▸ Supplied text
**Nonlinear least squares method.** Assume that we have a function $\mathbf{F} \colon U \subseteq \mathbb{R}^n \to \mathbb{R}^m$ where $m>n$, and we would like to solve the system $$\mathbf{F}(\mathbf{x}) = \mathbf{0} \textrm{. }$$

Since the number of equations is greater than the number of unknowns, such a system in general admits no solution. As in the case of linear systems we ask ourselves: What would be the best approximation to a solution? A good choice (as in the case of linear systems) is to find some $\mathbf{x} \in U$ which minimises $\|\mathbf{F}(\mathbf{x})\|^2$. An efficient way to find a solution of a nonlinear least-squares problem is the _Gauss-Newton_ iteration, of 
which one step can be written as $$\mathbf{x}^{(k+1)} = \mathbf{x}^{(k)} - \big(J_\mathbf{F}(\mathbf{x}^{(k)})\big)^{+} \mathbf{F}(\mathbf{x}^{(k)}) \textrm{. }$$

(Unlike Newton's method, where we find the solution $\mathbf{z}$ to the linear system $(J_\mathbf{F}(\mathbf{x}^{(k)}))\mathbf{z} = \mathbf{F}(\mathbf{x}^{(k)})$, we now find the solution to the _linear least-squares problem_. The term $(J_\mathbf{F})^{+}$ above is just a compact way of remembering the actual iteration step. The method only works well for overdetermined systems with full rank for which there is no need to actually evaluate the Moore-Penrose pseudo-inverse.) More precisely, the Gauss-Newton iteration will (with a little luck) produce a local minimum of the function $\mathbf{x} \mapsto \|\mathbf{F}(\mathbf{x})\|^2$. 

**Task 1** 
Find the parameters $a$ and $b$, such that the function $$f(x) = \frac{a x}{b + x}$$ best fits the data in the table below.

| $x_i$ | 0.038 | 0.194 | 0.425 | 0.626 | 1.253 | 2.500 | 3.740 |
|:-----:|:-----:|:-----:|:-----:|:-----:|:-----:|:-----:|:-----:|
| $y_i$ | **0.050** | **0.127** | **0.094** | **0.2122** | **0.2729** | **0.2665** | **0.3317** |

(This data is already entered below for convenience.)

- Find the solution using Newton's method - find the zero of the derivative of the function $\mathbf{x} \mapsto \|\mathbf{F}(\mathbf{x})\|^2$.
- Find the solution using the Gauss-Newton method.

▸ Work to complete
From the passage on the nonlinear least squares method, return the words starting with "(Unlike Newton's method, where" and going on through "the table below.". The lines are not needed here.

Records for locating described items:

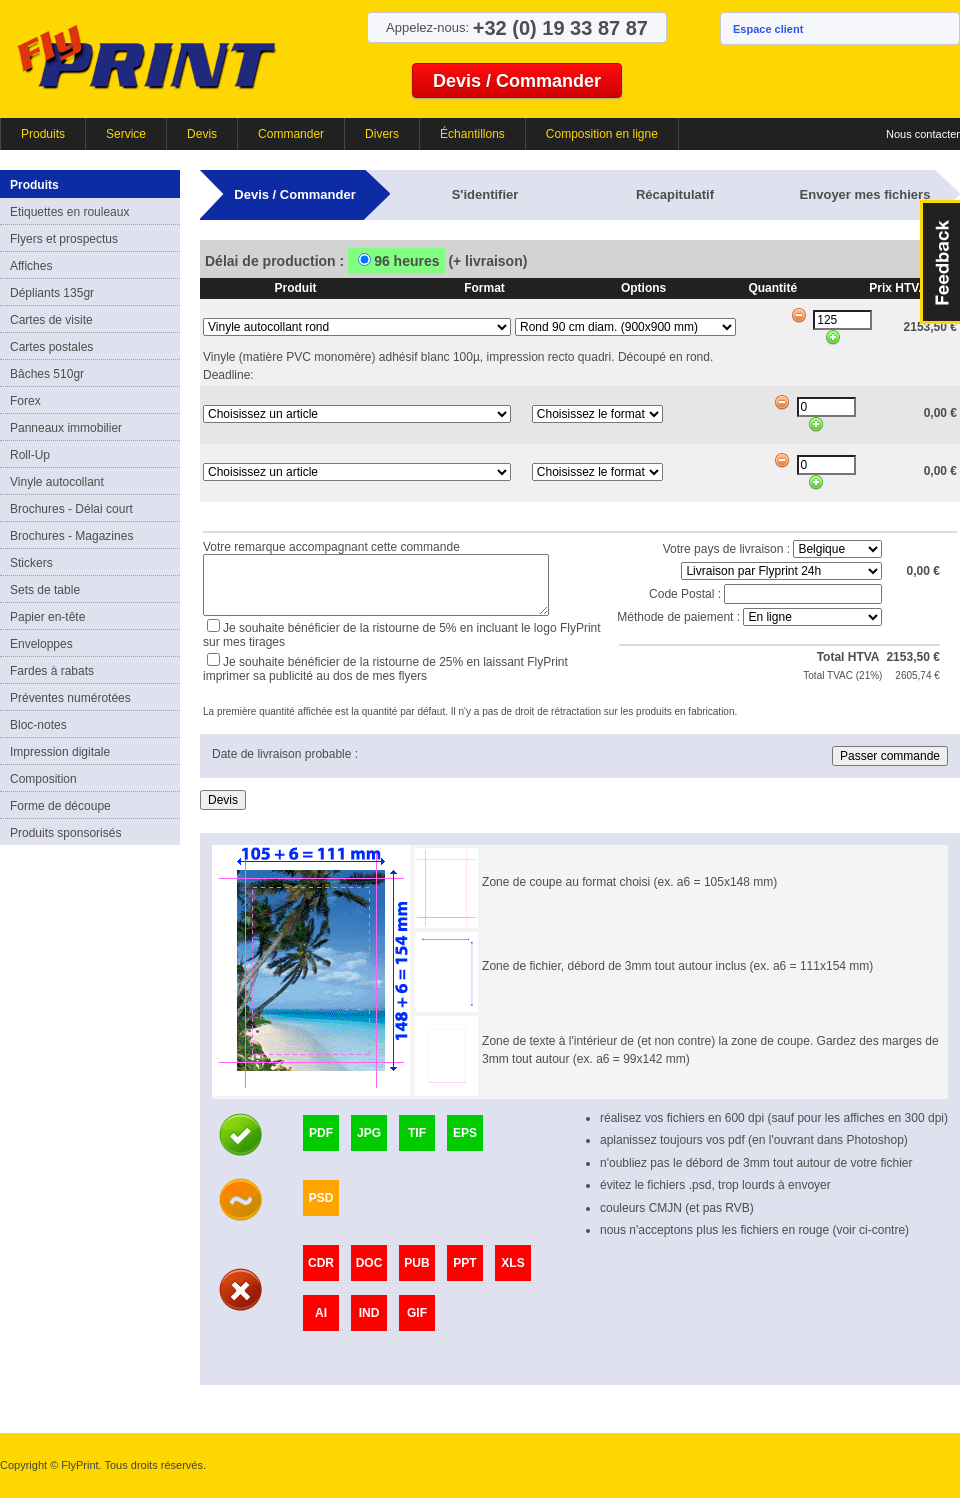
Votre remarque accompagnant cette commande (331, 544)
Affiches (31, 266)
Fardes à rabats (52, 671)
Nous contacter (923, 134)
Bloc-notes (38, 725)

▸ Answer to this problem
(Unlike Newton's method, where we find the solution $\mathbf{z}$ to the linear system $(J_\mathbf{F}(\mathbf{x}^{(k)}))\mathbf{z} = \mathbf{F}(\mathbf{x}^{(k)})$, we now find the solution to the _linear least-squares problem_. The term $(J_\mathbf{F})^{+}$ above is just a compact way of remembering the actual iteration step. The method only works well for overdetermined systems with full rank for which there is no need to actually evaluate the Moore-Penrose pseudo-inverse.) More precisely, the Gauss-Newton iteration will (with a little luck) produce a local minimum of the function $\mathbf{x} \mapsto \|\mathbf{F}(\mathbf{x})\|^2$. 

**Task 1** 
Find the parameters $a$ and $b$, such that the function $$f(x) = \frac{a x}{b + x}$$ best fits the data in the table below.